A visit to the beautiful Jumeirah
Mosque was a tranquil moment in a busy city.
Two things stood out for me. I loved
the museum, especially the life-size tableaux of Bedouin life. It
sits within the city's oldest building, the (1790s) al-Fahidi fort. A
small museum by any standards, it carefully showcases some
archaeological finds and cultural arts.
Where are the women, eh? ;-) |
My Number Two highlight was something I
felt I should do rather than something appealing or
interesting. Even with a pathetic, whimpering fear of heights, I
went up the tallest building in the world. Burj el-Khalifa. It's
barely visible in the first skyline pictured above. It was the
tallest in the world then; maybe an ambitious architect somewhere has
surpassed it already. My tactic was to latch onto a friend as sturdy
as a Brinks truck who wouldn't notice if I stumbled dizzily into him
or who would surely break my fall should I pitch a faint.
Into the here and now:
Our
guide is a communications failure. She does not have the voice
projection for the job and we find ourselves in puzzled clusters
after the bus unloads us. Where we are, we don't know. What we know
for sure is: we have tickets for 11:30 to ride to the top of the
famous building. Are we here? Or is this a temporary stop? Are we at
the aquarium, is that something she mentioned? After being hustled
along the sidewalk and up numerous escalators we enter a large
building. Then discover that thanks to dear guide's misinformation,
several people must race back to locate the bus and their backpacks
because this is indeed our destination. She taps her watch pointedly;
we are in danger of delaying the schedule.
It
dawns on me about this time that we are in the famed Dubai Mall. The
entrance to the Burj tower is here,
deep
within its glitzy bowels. Hello,
we are passing an
aquarium. A couple of gigantic viewing windows. Otherwise of course
the mall is enormous with all the ridiculous high-end shops that
could be Bloor Street in Toronto. The schedule
allows for a bit of shopping so we dive into a souvenir shop, just
the thing for gifts.
Then
I spy a Tim Horton's and explain its significance to my fellow
travellers, all of whom are Brit and rolling their eyes.
Our
11:30 timing comes. Just whisk us up and down and get it over
with, I think. The strict procedure involves lining up for a
security check, word filtering back that no lighters are allowed.
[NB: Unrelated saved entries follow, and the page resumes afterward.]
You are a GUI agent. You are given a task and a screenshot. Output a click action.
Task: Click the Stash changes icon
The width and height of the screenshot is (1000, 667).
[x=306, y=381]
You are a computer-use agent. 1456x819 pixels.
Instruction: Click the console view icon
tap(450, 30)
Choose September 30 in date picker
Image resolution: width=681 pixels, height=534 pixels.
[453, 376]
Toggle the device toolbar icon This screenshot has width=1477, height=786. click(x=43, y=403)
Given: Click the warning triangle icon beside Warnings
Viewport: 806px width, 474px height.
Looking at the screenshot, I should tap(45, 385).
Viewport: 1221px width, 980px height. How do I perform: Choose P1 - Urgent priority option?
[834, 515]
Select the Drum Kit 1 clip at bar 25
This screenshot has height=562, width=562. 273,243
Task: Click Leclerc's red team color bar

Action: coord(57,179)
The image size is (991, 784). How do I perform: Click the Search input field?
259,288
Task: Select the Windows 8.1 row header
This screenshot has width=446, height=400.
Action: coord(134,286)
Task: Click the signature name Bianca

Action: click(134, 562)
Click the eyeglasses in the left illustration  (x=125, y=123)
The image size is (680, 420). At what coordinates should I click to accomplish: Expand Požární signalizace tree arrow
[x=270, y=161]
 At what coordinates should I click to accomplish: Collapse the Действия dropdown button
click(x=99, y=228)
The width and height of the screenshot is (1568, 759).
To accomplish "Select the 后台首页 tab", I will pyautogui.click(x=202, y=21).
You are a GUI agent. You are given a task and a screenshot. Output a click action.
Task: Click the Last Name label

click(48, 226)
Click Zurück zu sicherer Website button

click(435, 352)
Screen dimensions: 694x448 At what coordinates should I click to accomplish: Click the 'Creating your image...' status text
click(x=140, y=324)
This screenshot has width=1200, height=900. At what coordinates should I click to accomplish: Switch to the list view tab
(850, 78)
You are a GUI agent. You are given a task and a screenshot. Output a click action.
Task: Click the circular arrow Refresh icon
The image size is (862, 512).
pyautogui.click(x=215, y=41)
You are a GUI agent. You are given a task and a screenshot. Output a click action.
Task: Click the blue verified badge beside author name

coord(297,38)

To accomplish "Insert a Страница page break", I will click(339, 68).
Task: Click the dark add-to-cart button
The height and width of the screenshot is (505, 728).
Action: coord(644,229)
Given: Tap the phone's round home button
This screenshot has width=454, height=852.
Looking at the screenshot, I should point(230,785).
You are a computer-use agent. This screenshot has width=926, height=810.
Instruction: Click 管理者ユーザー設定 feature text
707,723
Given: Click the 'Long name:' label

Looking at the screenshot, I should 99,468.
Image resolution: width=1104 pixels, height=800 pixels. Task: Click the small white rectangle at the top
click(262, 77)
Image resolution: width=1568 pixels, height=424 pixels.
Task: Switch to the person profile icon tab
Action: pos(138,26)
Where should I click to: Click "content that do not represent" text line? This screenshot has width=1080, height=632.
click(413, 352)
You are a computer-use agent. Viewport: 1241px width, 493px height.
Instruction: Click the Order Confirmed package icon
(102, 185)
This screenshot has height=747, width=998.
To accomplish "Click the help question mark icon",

Lighters like the ones several of us just purchased as souvenirs.
More confusion, holding up the line. Our dithering guide collects the
lighters for safekeeping, then returns them because she remembers she
is going up in the elevator with us. Thank goodness a sensible
person learns a bag can be stowed at the security point to pick up
later. This lineup and fuss occupy almost an hour of painfully slow
inching toward the security people. Like airport scans but no hint of
body searches.
Once
approved to enter, are the elevators just around the corner? No. The
same long line is in front of us, shuffling through endless
corridors. At least they show scenes and videos of how the edifice
was constructed. Somewhere way ahead, the elevators are taking small
groups at a time, people relieved to be finally moving. Am not
letting myself get separated from Brinks truck.
Move
we did. Up 189 floors! In contrast to snail's progress on the ground,
we shoot to the top in sixty seconds, so the flashing digital readout
tells us. Popping ears. Stepping out, clutching my companion's shirt, when I have the nerve to look up, it's not scary after all.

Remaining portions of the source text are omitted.